Instructions to follow:
Show, from the records below, all lines that contain the word "logo".

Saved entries
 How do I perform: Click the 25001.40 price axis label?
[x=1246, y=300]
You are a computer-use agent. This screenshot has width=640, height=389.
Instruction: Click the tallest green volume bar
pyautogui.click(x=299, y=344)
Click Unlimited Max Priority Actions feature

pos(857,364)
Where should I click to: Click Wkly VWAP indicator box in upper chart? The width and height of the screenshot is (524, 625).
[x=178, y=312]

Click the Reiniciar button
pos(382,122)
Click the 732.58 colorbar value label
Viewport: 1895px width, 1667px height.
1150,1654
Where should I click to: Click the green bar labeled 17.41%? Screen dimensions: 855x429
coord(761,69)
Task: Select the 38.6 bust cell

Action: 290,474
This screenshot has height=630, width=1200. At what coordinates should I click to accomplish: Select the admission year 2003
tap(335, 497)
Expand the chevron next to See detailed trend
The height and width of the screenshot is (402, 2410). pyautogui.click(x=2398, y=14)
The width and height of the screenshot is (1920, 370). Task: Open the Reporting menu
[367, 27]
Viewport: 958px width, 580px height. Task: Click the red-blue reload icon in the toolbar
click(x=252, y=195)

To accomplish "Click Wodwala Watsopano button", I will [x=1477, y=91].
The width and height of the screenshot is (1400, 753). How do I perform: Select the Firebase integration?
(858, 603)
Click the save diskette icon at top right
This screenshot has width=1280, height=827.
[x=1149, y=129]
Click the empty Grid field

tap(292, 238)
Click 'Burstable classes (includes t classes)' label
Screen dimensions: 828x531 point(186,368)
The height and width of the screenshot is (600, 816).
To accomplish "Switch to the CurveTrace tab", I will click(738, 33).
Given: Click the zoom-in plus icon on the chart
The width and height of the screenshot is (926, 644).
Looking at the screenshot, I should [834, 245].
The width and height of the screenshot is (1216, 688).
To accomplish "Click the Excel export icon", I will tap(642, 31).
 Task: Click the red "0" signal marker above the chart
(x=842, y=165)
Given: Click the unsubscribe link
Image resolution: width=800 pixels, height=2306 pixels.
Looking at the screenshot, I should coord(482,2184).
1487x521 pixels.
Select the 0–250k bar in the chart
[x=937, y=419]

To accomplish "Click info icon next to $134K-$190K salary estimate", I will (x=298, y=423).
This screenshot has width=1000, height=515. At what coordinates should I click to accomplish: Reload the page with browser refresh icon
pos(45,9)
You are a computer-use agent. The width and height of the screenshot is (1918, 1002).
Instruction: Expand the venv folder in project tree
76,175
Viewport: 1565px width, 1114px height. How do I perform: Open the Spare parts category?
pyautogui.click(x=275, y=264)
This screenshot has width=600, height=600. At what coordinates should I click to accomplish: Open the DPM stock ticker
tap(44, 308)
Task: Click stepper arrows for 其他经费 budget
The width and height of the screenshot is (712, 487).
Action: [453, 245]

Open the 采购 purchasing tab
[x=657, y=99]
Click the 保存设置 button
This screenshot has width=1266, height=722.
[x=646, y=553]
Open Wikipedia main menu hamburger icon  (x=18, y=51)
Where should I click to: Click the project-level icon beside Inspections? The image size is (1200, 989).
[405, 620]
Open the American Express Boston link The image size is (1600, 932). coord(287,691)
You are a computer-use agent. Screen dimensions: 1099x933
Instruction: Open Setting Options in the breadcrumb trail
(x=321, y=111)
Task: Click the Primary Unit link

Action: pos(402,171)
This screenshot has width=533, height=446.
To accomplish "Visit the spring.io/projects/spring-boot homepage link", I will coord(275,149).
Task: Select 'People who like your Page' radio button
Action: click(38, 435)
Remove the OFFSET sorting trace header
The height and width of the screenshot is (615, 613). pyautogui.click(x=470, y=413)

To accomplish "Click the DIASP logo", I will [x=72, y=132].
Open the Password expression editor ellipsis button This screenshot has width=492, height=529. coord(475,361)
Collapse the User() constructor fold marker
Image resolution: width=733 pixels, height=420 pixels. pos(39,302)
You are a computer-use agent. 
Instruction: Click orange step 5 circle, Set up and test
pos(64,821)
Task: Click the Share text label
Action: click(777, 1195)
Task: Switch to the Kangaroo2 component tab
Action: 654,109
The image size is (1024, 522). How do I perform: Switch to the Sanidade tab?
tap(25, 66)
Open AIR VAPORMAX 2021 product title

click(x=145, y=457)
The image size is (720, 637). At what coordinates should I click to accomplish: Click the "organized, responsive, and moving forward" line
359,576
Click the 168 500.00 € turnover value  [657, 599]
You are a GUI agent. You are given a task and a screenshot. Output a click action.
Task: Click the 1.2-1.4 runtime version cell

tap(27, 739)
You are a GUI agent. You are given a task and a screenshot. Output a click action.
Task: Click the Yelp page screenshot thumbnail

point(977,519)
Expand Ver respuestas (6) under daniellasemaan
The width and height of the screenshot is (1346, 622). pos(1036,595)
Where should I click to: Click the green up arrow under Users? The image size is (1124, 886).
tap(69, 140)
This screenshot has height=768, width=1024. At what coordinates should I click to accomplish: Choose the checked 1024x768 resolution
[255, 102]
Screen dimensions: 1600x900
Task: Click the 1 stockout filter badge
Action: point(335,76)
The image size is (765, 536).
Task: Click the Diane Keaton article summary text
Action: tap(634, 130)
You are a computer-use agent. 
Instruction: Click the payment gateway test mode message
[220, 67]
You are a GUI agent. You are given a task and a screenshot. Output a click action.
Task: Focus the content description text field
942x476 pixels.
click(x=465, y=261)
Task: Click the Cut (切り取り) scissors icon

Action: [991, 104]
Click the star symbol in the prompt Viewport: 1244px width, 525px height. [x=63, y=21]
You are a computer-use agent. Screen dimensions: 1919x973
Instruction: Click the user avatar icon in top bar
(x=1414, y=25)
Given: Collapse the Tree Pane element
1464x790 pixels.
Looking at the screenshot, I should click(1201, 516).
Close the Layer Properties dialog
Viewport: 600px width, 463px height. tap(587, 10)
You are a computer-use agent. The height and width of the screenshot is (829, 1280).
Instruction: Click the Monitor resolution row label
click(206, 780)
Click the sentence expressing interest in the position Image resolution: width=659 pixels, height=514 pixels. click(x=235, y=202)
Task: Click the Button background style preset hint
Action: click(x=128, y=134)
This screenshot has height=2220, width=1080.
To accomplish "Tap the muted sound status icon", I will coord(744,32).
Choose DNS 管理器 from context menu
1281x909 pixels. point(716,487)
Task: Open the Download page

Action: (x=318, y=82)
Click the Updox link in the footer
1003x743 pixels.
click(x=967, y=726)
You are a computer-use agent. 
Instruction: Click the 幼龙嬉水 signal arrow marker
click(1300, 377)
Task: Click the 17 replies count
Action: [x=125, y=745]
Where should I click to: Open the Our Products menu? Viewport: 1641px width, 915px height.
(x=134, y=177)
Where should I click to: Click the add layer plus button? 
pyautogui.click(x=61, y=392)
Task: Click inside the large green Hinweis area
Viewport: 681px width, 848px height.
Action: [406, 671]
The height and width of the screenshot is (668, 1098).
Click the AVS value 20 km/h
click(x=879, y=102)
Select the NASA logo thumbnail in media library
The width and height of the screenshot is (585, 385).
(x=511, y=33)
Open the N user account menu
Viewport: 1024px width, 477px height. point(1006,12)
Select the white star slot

Response below:
To accomplish "Click the DIASP logo", I will [x=72, y=132].
Select the NASA logo thumbnail in media library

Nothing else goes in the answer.